Stored records:

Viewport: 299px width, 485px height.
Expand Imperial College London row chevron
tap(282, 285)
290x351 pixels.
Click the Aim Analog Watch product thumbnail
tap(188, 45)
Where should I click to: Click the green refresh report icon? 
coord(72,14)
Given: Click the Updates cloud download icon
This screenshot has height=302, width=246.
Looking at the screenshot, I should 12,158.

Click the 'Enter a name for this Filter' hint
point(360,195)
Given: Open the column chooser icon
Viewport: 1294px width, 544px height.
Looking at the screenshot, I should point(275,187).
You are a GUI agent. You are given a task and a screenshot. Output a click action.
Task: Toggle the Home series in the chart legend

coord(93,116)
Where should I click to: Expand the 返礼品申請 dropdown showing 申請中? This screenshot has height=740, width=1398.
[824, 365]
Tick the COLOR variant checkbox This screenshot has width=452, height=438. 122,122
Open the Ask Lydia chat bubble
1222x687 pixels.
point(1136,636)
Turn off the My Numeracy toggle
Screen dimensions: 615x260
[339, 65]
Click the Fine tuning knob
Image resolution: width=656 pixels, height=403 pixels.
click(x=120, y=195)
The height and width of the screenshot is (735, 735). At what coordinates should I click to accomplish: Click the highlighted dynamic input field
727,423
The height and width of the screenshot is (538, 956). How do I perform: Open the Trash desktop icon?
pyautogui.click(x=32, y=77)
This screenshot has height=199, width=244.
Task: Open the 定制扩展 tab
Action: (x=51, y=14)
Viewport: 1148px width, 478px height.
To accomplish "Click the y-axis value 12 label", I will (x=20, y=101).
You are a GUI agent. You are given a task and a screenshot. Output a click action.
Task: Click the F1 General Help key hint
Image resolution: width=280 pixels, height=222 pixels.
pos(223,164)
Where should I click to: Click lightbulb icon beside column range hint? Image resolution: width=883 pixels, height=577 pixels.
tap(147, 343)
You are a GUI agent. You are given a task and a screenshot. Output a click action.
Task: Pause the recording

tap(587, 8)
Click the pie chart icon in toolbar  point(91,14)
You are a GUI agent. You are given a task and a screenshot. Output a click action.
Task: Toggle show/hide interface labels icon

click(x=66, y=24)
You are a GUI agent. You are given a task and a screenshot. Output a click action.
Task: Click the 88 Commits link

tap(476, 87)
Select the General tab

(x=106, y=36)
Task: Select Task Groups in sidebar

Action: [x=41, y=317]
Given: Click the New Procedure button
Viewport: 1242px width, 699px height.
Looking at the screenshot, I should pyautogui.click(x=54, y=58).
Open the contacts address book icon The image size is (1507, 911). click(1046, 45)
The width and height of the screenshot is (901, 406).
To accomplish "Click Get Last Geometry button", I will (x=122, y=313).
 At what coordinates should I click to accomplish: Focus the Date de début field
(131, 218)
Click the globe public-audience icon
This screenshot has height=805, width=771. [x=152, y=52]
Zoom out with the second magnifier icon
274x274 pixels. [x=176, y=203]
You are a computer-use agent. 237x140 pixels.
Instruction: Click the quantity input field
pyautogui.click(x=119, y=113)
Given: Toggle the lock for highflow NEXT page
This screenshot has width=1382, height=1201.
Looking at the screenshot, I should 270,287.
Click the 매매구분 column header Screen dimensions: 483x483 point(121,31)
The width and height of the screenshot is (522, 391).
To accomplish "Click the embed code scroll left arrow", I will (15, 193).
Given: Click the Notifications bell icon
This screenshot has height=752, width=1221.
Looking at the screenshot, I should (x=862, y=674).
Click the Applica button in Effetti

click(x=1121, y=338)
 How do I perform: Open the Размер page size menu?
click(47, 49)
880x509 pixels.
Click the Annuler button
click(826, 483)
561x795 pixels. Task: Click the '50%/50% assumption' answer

=== EXERCISE PROMPT ===
Set out, exactly as written, the lines from the line with "Given: Toggle the lock for highflow NEXT page" to the last line of the records, inclusive, and only those lines.

=== ANSWER TO THIS TASK ===
Given: Toggle the lock for highflow NEXT page
This screenshot has width=1382, height=1201.
Looking at the screenshot, I should 270,287.
Click the 매매구분 column header Screen dimensions: 483x483 point(121,31)
The width and height of the screenshot is (522, 391).
To accomplish "Click the embed code scroll left arrow", I will (15, 193).
Given: Click the Notifications bell icon
This screenshot has height=752, width=1221.
Looking at the screenshot, I should (x=862, y=674).
Click the Applica button in Effetti

click(x=1121, y=338)
 How do I perform: Open the Размер page size menu?
click(47, 49)
880x509 pixels.
Click the Annuler button
click(826, 483)
561x795 pixels. Task: Click the '50%/50% assumption' answer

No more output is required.